Although just a tad hot, maybe?


----------



## Sthrndream (Apr 21, 2006)

atledreier said:


> Although just a tad hot, maybe?


Perhaps a smidgen.


----------



## Sthrndream (Apr 21, 2006)

OK, here are the uncorrected responses at my three seating positions (main is the gold trace) together with the average (purple trace). Calibrated to 75dB.

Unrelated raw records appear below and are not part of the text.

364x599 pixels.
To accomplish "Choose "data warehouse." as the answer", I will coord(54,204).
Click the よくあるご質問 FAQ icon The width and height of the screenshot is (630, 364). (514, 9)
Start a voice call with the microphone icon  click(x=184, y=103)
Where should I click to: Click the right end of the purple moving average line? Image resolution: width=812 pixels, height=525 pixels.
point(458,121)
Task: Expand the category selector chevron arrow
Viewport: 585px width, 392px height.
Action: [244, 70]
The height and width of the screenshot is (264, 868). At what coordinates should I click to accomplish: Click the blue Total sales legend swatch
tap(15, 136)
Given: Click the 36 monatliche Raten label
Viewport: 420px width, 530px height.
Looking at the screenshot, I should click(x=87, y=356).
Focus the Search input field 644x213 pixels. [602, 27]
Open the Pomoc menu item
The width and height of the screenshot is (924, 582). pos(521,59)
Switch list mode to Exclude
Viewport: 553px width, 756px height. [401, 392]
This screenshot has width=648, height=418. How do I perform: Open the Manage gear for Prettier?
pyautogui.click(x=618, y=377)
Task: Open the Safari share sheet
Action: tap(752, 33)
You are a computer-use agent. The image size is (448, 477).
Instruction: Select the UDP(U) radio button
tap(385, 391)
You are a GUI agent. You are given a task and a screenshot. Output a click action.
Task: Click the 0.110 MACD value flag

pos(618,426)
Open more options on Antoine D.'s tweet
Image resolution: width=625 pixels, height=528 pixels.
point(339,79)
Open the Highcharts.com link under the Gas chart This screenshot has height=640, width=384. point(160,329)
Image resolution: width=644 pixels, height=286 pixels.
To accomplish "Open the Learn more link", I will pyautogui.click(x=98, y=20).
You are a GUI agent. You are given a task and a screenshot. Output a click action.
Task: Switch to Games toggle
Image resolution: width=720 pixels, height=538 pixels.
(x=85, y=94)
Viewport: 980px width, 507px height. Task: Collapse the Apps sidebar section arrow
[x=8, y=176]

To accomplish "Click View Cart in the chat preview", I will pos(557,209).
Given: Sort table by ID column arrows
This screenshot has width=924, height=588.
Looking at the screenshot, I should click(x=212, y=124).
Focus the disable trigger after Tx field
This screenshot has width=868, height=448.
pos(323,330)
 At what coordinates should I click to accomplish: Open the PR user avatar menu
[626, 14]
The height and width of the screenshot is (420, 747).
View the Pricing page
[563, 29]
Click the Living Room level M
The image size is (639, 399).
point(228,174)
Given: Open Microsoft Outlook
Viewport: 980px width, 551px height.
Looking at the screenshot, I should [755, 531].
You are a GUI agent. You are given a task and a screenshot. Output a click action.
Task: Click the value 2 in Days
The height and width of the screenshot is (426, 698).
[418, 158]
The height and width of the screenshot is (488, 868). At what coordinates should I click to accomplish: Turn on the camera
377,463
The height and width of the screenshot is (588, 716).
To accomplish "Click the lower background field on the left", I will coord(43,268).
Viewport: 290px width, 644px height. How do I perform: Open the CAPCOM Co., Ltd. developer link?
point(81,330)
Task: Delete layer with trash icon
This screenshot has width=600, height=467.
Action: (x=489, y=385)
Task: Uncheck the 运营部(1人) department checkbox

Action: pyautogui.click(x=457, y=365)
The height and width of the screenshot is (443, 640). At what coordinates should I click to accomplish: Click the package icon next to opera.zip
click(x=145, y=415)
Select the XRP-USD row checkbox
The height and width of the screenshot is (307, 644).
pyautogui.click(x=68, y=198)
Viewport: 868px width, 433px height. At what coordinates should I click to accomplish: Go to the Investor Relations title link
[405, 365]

Given the close correspondence up to about 30Hz, I'm leaning toward cutting here first with the BFD and then letting Audyssey sort out the seat-to-seat variation in the 40Hz to 60Hz region, since that's supposed to be one of its strengths.

What do you reckon?


----------



## brucek (Apr 11, 2006)

Could you show one of the responses (gold), except put the target line on, at the crossover you are using? 

brucek


----------



## Sthrndream (Apr 21, 2006)

Sure. I'm crossing over the mains at 70Hz.


----------



## brucek (Apr 11, 2006)

I wonder if there's a better position for the sub to help reduce that rather large peak. It's quite a large cut.

brucek


----------



## Sthrndream (Apr 21, 2006)

And here (because I have absolutely no patience) is the averaged response after running Audyssey MultEQ XT at 8 positions across the seating area.










Sounds pretty good, I have to say. And if you were looking at an 80dB target level...










Add the BFD and one boost at 46Hz? The sub has plenty of headroom.


----------